Dart Over to Dartmouth
Further east along Devon’s coast lies another enticing destination with a Pilgrim connection. The charming town of Dartmouth was actually the first town where the Pilgrims’ two ships stopped after the Speedwell started taking on water. Several days were spent there making repairs, to no avail since the Pilgrims were forced to turn back once again, this time to Plymouth, where the Speedwell was finally declared unfit for travel. Take a walk through the narrow, picturesque streets of Dartmouth with Les Ellis, the “Town Crier,” dressed in red, blue, and gold with a tunic, waistcoat, breeches, and a tricorn hat with an ostrich feather in it.
An absolute must-see in the area is Greenway, Agatha Christie’s holiday home, easily accessible by an old-time steam train from Dartmouth. Family furniture and artifacts fill the house, including the piano Agatha played (but only when no one was listening) and relics from digs found on trips to the Middle East she made with her archaeologist husband. The extensive and heavily wooded gardens outside contain 2,700 species of trees and plants, and a steep path down to the river transports visitors to the boathouse, scene of the crime in Christie’s "Dead Man’s Folly." Afterwards, take the ferry on the River Dart back to Dartmouth, passing the huge Mayflower Tree, where a local legend maintains the Pilgrims worshipped during their time in Dartmouth.

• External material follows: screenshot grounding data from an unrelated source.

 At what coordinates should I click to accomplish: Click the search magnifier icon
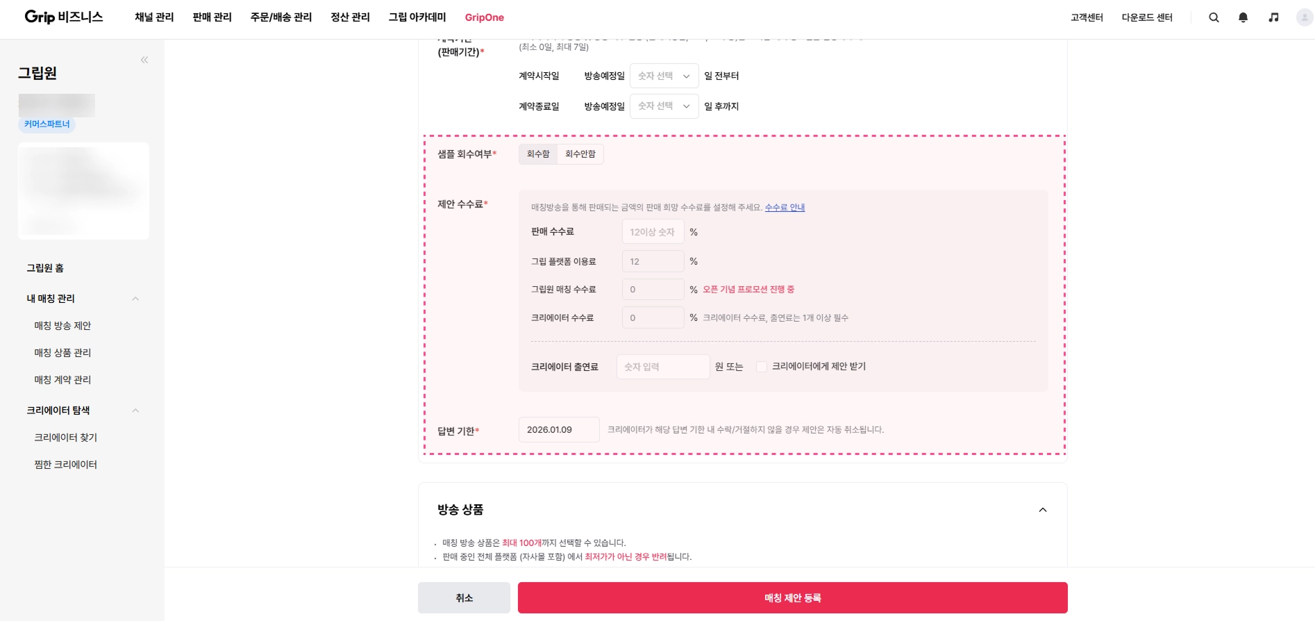pos(1214,17)
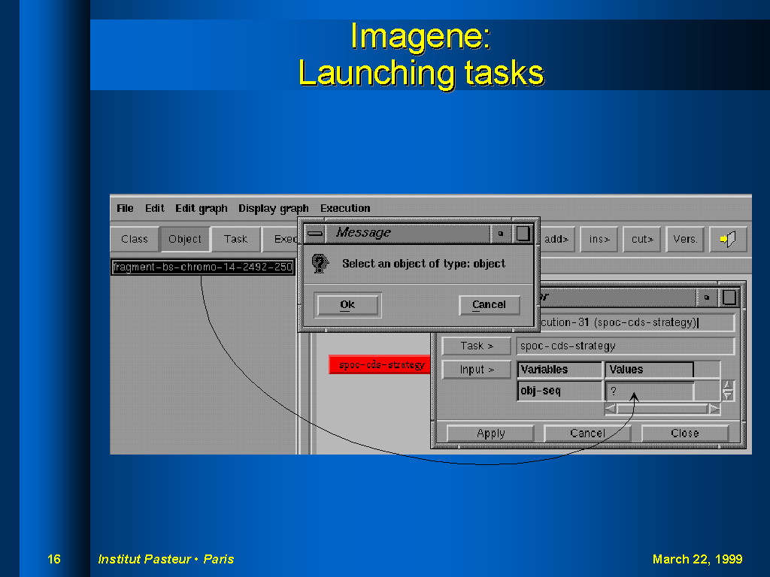The width and height of the screenshot is (770, 577).
Task: Select the red spoc-cds-strategy node
Action: 380,365
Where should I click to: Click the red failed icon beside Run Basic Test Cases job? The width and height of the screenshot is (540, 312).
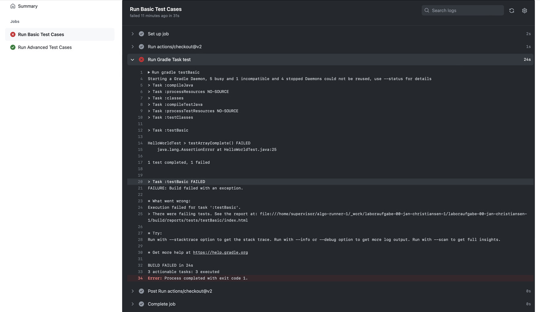(x=13, y=35)
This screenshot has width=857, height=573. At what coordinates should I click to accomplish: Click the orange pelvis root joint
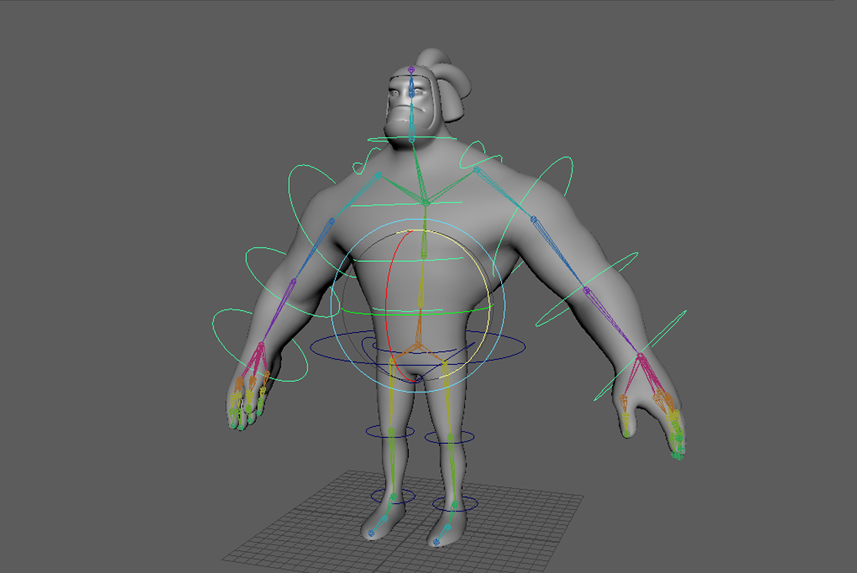pyautogui.click(x=418, y=346)
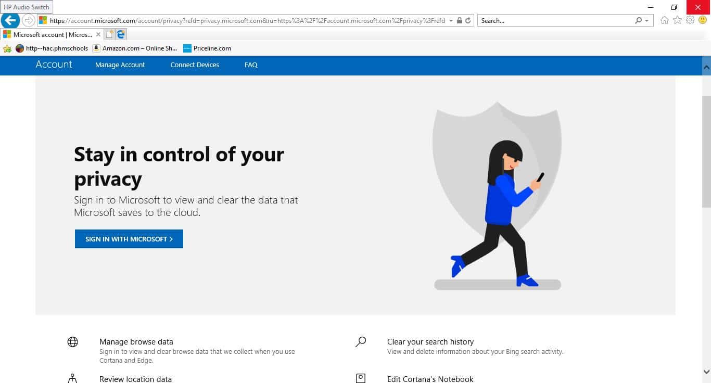Viewport: 711px width, 383px height.
Task: Open the Home page icon
Action: (664, 20)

Enjoy the Wide Open Spaces at Dartmoor
Imagine an area the size of London but with more sheep than people. That describes Dartmoor National Park with its stunning vistas of hilly woodlands and heather-covered moors, punctuated by 160 rocky granite outcrops called tors that are perfect for rock climbers of all abilities. England’s highest waterfall is here, as well as the largest concentration of Bronze Age ruins in the country, including stone rows, circles, and round houses. Dartmoor is both beautiful and eerie at one and the same—it’s the place where Sherlock Holmes went in quest of the supernatural “Hound of the Baskervilles.” Recreational possibilities abound, including hiking and horseback riding where you can watch wild ponies and their foals from your own tamer steed. Tours to Dartmoor by Select Southwest Tours and Unique Devon tours are regularly scheduled or can be arranged privately, and the adventurous can rent bicycles or even get a bird’s eye view of the whole 400-square-mile park from a hot air balloon!